On Monday our trusty team took down the HD osprey nest camera for maintenance over the winter- hopefully we will be able to get to the bottom of its temperamental behaviour. The osprey nest night-vision camera was also rewired right up the tree ( you may remember this power cable was chewed in several places over the summer by wildlife of some sort). Neither of these tasks was easy and involved Sam and Lindsey climbing a great height complete with tools etc- a real feet of bravery!
Lastly but most excitingly there is news from Spain! A dedicated osprey watcher Chris Wood is on holiday in Portugal and gallantly volunteered to head out to the reservoir where Blue YZ is spending her time lately. He rang us today just after 3pm to say he had been watching two ospreys on a small island on the SE end near the dam for the last hour. Could one of them be Blue YZ? We should know for sure tomorrow when we download the latest data and see if this corresponds to the sighting. How exciting to think she has been seen ‘in the flesh’ so to speak- and a big thank you to Chris for letting us know.
Blue YZ – the field report
Posted on October 4, 2013 by rangeremma
We have a fabulous field report from our friend and keen osprey watcher Chris Wood who twice in the past week has actually visited the Spanish reservoir (Embalse de Piedras) where Blue YZ has been hanging out.
Chris has also solved a mystery for us! Recent satellite tracking data has shown Blue YZ favouring 3 roost spots which are in a very straight line and at a height that seemed rather high for the citrus trees in the area. Chris’s visit to the site revealed that those roost spots are a line of pylons. It shows that although satellite tracking gives us invaluable information, complementing it with site visits (when possible!) gives a clearer, fuller picture.

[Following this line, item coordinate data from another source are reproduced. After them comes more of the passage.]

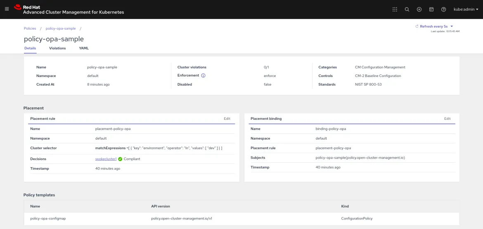Select the Details tab
Screen dimensions: 483x229
[30, 48]
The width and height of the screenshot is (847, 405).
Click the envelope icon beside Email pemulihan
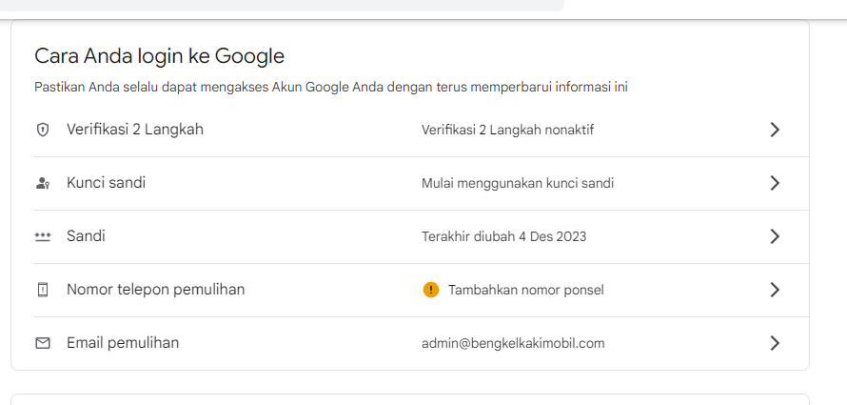coord(42,343)
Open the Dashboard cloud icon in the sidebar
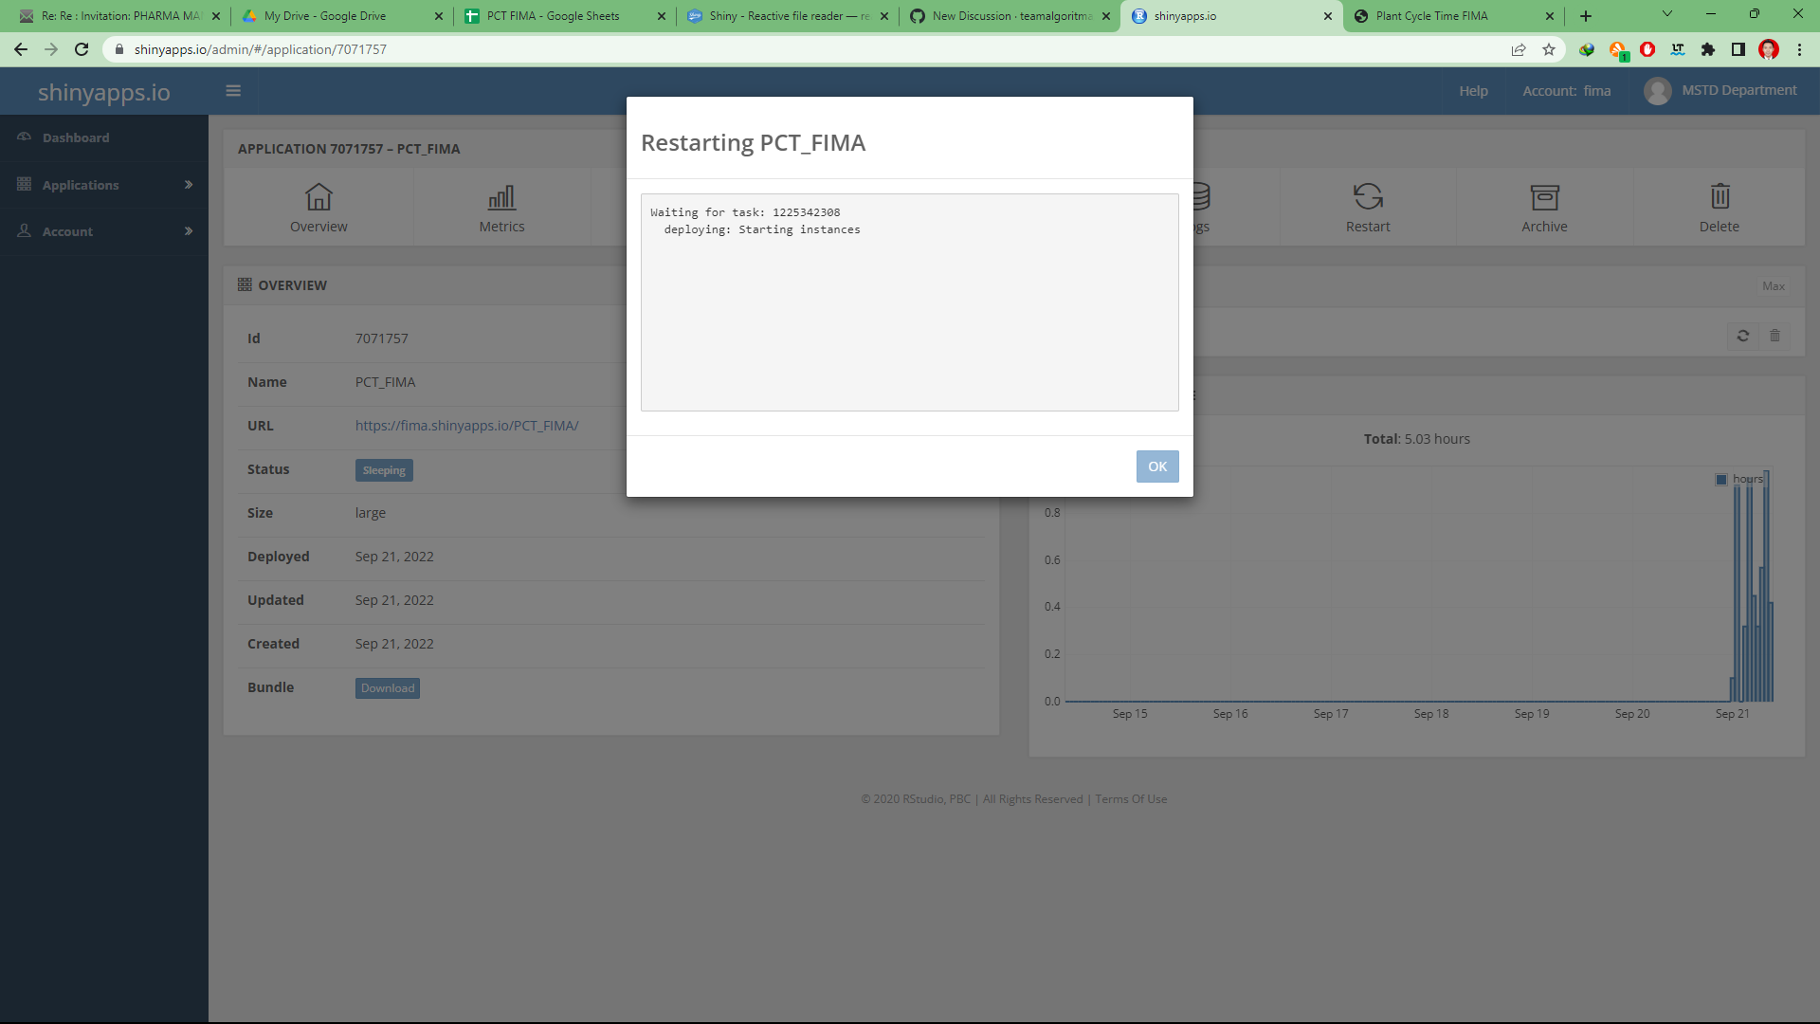This screenshot has width=1820, height=1024. pos(26,137)
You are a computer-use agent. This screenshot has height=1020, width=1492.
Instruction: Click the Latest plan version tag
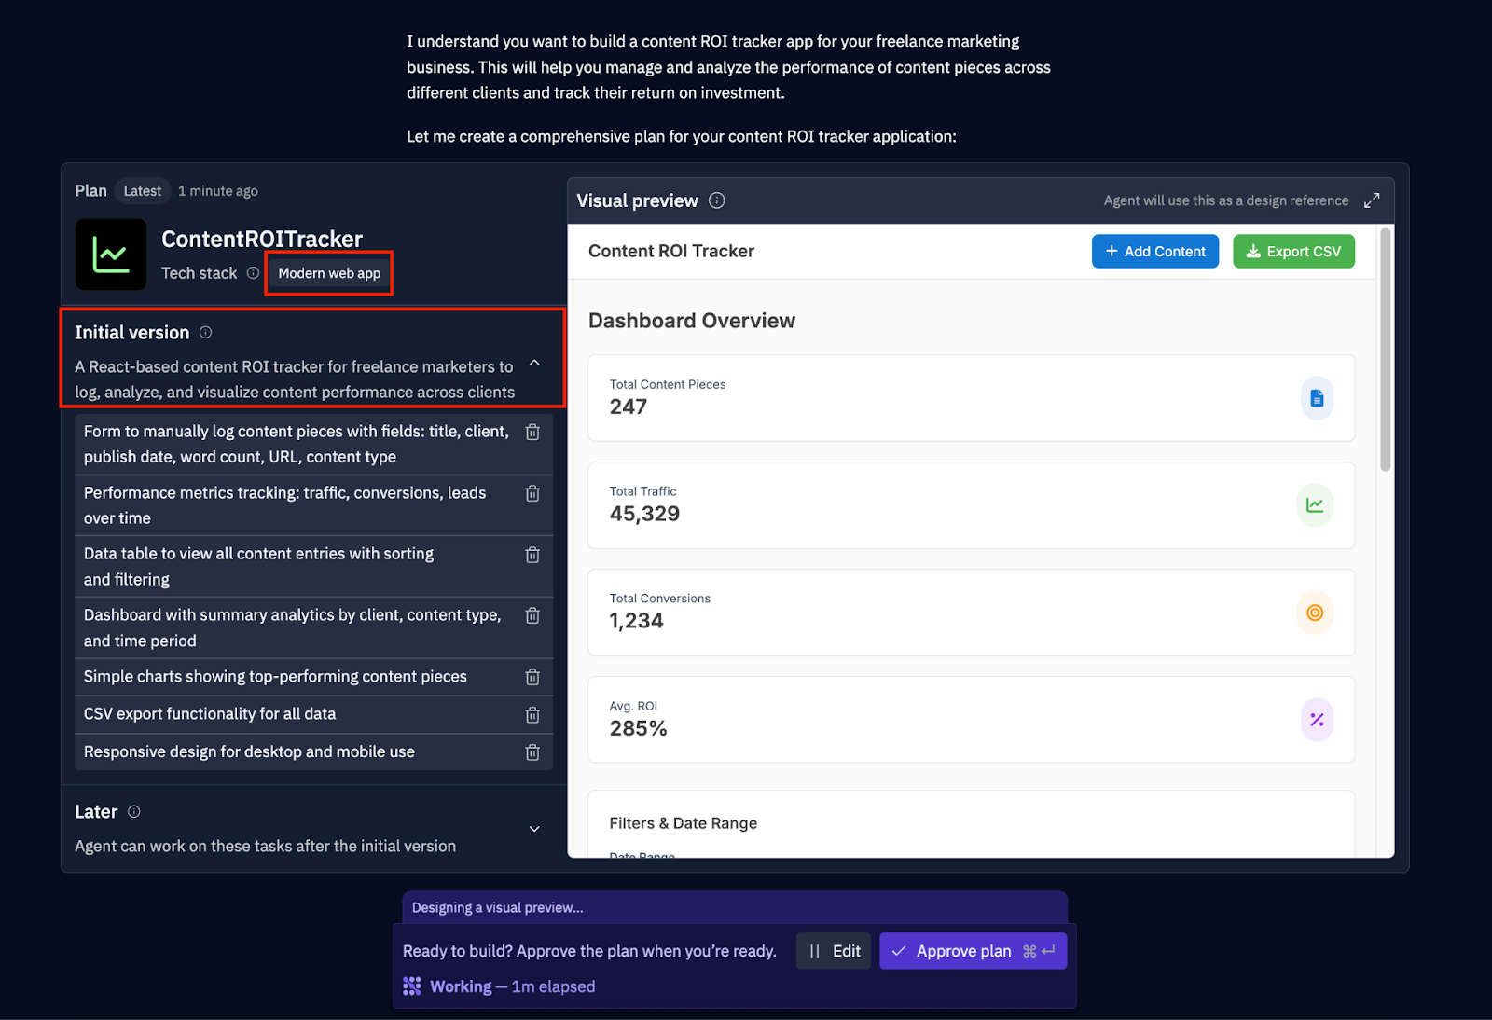click(x=143, y=191)
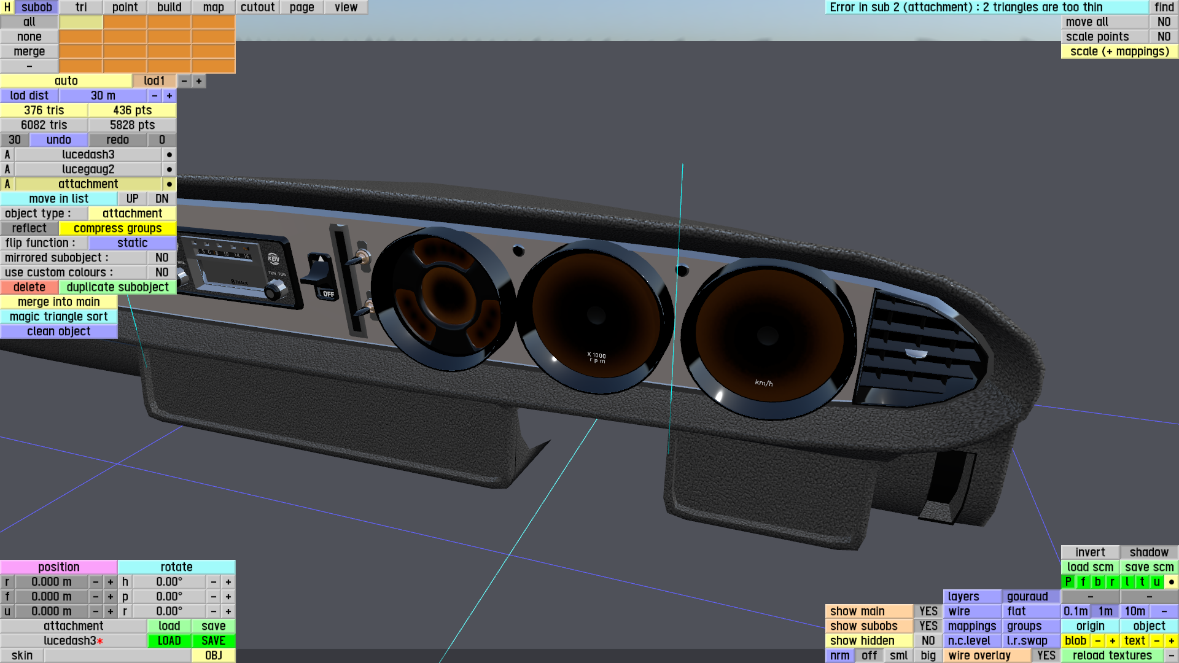Click the lod dist minus button
Image resolution: width=1179 pixels, height=663 pixels.
155,96
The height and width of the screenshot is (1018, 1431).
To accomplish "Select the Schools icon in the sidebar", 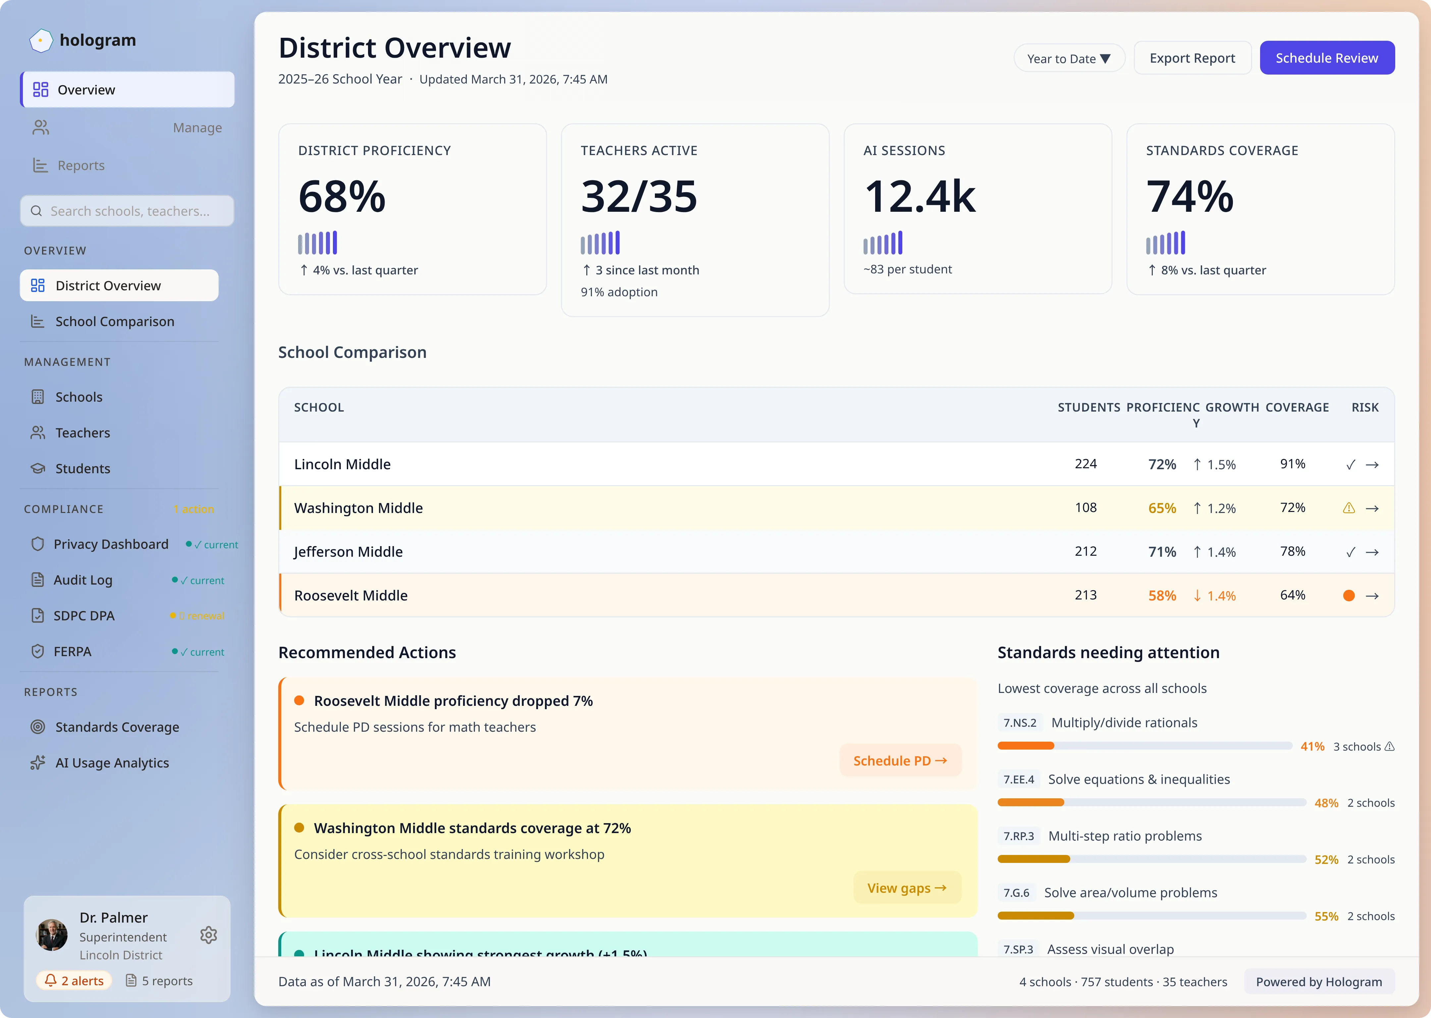I will pyautogui.click(x=38, y=396).
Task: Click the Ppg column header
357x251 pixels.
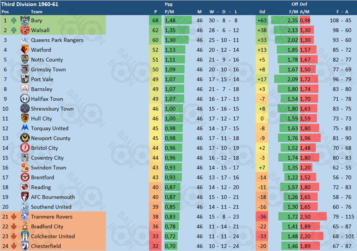Action: coord(169,5)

Satellite Tracking Update: A Dangerous Gamble
Posted on October 10, 2013 by rangeremma
Our young osprey Blue YZ seems to be making habit of taking dramatic routes on her first migration and worrying us all. If you have been following the interactive map ( see link to your right on this page) you will already know she left her sojourn location in Spain over the weekend and headed south. It seems the instinctive call of Africa overrode the attractions of wintering in southern Spain, though it did prove a very useful rest stop on route.
After a textbook crossing near Gibraltar, she has then made it across the Atlas Mountains of Morocco. Instead of sticking to a safe coastal route , she has headed almost due south inland into the heart of Algeria, into desert territory- a very inhospitable place for an osprey. She is now over 500km from the coast , and she roosted overnight on Wednesday on a rocky plateau amongst sandy dunes.
It is not at all impossible that she can survive this desert crossing- if she has the energy reserves and stamina. However, this route is very dangerous and complicated by things such as potential for sandstorms etc.
We will update you as soon as the next batch of data comes in , in the next 24hrs , which should tell us if she has made if safely- keep all your fingers, arms and toes crossed for our young bird- she’s going to need all the help she can get!